| VORLIEGENDER TEXT |
******

Rückenwind für Tempolimit 100

Österreichische Verkehrsexperten forderten erneut Temporeduktionen. Das Ministerium winkt ab.
Wien Das Klimaziel wird verfehlt. Das stellten 60 Wissenschaftlerinnen und Wissenschaftler der Universität Hamburg in einem aktuellen Bericht fest, der am Mittwoch präsentiert wurde. Das bedeutet, dass der globale Temperaturanstieg nicht auf 1,5 Grad Celsius im Vergleich zum vorindustriellen Niveau begrenzt werden kann, wenn keine stärkeren Bemühungen passieren. Vor allem das Verhalten von Konsumenten und Unternehmen bremst den weltweit dringend notwendigen Klimaschutz, heißt es. Dieser Bericht fällt in die neuerlich auflodernde Debatte rund um Tempobegrenzungen in Österreich.

******

| EXTRAHIERTE DATENSÄTZE |
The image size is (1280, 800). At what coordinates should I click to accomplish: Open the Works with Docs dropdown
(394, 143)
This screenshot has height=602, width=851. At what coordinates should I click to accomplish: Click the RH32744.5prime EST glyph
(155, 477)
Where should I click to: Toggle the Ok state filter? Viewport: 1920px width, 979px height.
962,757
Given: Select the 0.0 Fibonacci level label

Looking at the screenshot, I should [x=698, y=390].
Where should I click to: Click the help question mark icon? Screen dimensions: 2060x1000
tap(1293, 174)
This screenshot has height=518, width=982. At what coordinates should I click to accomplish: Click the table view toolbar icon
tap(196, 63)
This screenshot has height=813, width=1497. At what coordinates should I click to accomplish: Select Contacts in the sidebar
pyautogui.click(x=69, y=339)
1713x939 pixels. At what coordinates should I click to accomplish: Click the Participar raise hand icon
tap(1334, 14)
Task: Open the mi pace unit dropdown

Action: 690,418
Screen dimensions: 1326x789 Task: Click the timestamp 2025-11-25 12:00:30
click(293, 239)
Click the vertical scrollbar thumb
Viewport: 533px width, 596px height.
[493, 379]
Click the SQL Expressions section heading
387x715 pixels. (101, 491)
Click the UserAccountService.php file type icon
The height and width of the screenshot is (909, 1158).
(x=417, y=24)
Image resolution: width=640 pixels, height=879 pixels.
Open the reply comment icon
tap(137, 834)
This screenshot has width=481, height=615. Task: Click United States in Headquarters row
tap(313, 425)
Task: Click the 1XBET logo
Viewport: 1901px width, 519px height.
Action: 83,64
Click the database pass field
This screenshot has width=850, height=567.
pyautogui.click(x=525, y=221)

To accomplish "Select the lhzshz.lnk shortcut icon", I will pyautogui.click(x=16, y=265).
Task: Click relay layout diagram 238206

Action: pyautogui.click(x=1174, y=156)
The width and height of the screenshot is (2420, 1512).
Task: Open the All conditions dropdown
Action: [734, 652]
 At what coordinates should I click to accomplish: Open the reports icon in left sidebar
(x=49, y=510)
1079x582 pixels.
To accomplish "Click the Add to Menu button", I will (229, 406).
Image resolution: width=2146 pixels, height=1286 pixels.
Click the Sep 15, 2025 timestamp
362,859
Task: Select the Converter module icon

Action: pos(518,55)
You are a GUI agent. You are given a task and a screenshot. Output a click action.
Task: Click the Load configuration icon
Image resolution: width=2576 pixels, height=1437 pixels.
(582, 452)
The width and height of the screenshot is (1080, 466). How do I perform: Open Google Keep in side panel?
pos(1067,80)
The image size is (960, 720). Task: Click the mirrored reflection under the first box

******

| ARBEITSANWEISUNG |
Gib den Abschnitt aus dem Artikel zum Tempolimit von „Wien Das Klimaziel“ bis „Tempobegrenzungen in Österreich.“ wortgetreu wieder. Die Datensätze stammen aus einer anderen Quelle.

| LÖSUNG DER AUFGABE |
Wien Das Klimaziel wird verfehlt. Das stellten 60 Wissenschaftlerinnen und Wissenschaftler der Universität Hamburg in einem aktuellen Bericht fest, der am Mittwoch präsentiert wurde. Das bedeutet, dass der globale Temperaturanstieg nicht auf 1,5 Grad Celsius im Vergleich zum vorindustriellen Niveau begrenzt werden kann, wenn keine stärkeren Bemühungen passieren. Vor allem das Verhalten von Konsumenten und Unternehmen bremst den weltweit dringend notwendigen Klimaschutz, heißt es. Dieser Bericht fällt in die neuerlich auflodernde Debatte rund um Tempobegrenzungen in Österreich.